* YOUR TASK *
Below are the entries; tally the lines holding the string "computer" and give only that figure.

Segment Start: RECORDS SHOWN

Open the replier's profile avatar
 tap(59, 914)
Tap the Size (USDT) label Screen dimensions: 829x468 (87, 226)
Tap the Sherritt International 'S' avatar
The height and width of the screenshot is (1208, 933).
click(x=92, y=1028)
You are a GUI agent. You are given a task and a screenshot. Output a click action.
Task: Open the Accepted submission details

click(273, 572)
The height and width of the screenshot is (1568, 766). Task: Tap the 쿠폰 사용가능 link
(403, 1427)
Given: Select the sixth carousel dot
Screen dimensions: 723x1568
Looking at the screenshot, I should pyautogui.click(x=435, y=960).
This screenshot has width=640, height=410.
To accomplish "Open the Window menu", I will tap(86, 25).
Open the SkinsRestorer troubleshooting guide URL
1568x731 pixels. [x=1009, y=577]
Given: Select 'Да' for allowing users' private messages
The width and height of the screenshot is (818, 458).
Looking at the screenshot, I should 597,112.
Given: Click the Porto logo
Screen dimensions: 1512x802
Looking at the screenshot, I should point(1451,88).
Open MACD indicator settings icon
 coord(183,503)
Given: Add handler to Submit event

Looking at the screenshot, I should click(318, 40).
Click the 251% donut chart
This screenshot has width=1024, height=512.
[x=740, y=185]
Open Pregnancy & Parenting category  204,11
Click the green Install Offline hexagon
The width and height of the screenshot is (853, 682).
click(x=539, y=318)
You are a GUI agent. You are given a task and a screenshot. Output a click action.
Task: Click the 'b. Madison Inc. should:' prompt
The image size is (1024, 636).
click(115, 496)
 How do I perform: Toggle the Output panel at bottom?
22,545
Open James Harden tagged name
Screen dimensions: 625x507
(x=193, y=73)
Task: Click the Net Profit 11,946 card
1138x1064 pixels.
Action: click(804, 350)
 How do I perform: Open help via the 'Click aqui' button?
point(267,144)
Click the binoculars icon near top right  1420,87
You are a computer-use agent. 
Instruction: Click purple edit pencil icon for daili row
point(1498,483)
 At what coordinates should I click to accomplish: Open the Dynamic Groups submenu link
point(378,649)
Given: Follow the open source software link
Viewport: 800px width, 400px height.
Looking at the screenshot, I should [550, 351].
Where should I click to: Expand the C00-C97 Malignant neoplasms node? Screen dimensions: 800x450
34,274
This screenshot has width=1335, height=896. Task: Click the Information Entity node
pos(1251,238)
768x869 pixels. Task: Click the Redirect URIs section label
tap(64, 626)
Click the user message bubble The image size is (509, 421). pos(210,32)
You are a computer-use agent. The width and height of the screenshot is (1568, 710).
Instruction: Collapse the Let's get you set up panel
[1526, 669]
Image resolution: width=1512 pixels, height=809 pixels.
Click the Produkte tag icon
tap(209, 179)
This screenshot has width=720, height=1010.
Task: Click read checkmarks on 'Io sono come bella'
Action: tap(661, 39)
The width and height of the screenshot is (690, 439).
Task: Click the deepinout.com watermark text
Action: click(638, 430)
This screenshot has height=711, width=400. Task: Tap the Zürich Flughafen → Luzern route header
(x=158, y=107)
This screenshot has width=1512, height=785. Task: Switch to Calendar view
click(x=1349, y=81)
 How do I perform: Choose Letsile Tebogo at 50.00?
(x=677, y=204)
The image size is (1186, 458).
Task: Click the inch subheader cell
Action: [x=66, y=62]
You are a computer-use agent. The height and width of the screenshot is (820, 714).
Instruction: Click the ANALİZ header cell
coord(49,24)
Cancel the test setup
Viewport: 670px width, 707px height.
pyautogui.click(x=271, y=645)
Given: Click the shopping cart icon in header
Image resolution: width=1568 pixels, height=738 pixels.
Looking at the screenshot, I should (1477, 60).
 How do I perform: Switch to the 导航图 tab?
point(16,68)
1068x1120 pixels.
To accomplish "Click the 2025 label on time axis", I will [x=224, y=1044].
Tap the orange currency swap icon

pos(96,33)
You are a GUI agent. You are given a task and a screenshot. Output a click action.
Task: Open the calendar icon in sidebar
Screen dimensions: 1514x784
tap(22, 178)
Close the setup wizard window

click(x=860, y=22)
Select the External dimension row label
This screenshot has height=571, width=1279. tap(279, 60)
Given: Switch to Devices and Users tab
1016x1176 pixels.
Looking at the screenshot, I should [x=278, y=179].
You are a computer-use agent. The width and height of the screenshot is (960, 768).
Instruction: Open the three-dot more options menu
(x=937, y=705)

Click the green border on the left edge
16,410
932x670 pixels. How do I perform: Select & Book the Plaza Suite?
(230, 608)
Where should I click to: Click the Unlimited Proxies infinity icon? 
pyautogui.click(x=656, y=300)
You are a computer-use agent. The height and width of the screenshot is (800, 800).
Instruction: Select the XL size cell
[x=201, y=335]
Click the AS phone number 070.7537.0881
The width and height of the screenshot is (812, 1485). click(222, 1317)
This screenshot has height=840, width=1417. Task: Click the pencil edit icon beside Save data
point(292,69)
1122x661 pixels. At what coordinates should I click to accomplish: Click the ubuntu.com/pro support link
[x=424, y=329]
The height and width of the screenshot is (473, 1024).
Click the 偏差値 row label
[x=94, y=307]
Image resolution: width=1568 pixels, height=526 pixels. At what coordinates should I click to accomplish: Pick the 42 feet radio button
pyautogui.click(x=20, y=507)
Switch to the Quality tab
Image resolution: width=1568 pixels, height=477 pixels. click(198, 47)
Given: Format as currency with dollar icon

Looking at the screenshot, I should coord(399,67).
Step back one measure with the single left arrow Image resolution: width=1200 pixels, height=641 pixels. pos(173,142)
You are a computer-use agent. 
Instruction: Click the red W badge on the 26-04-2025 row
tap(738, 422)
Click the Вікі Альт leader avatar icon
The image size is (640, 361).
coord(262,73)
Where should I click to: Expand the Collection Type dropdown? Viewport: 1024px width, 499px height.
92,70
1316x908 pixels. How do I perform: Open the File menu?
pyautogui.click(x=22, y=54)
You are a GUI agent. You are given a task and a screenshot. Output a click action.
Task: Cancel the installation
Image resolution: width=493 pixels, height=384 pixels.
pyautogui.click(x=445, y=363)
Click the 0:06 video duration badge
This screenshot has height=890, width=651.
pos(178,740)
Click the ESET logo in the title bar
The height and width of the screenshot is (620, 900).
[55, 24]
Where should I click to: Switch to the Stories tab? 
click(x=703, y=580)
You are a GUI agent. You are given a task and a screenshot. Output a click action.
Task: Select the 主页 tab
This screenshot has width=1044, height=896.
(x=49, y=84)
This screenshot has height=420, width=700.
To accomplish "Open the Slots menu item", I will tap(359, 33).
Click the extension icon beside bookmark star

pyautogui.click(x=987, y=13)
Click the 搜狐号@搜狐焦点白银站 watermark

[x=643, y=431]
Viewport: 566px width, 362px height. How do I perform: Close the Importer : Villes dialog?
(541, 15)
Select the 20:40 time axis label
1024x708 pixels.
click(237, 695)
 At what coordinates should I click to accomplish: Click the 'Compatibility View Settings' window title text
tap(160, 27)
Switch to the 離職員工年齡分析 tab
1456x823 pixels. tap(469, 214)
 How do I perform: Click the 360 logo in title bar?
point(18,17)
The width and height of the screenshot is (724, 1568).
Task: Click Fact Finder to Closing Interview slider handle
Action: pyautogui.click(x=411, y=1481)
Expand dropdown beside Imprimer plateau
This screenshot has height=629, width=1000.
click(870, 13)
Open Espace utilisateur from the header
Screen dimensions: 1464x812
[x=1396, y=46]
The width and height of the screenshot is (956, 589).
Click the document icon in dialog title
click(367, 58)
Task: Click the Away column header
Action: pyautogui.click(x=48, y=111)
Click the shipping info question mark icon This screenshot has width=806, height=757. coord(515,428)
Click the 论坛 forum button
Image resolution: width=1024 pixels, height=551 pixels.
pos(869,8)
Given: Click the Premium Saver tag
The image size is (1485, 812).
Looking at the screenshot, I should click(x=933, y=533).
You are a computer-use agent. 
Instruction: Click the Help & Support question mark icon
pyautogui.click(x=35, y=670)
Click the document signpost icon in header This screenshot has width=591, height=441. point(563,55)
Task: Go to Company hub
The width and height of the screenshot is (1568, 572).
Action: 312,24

Segment End: RECORDS SHOWN

* RESPONSE *
7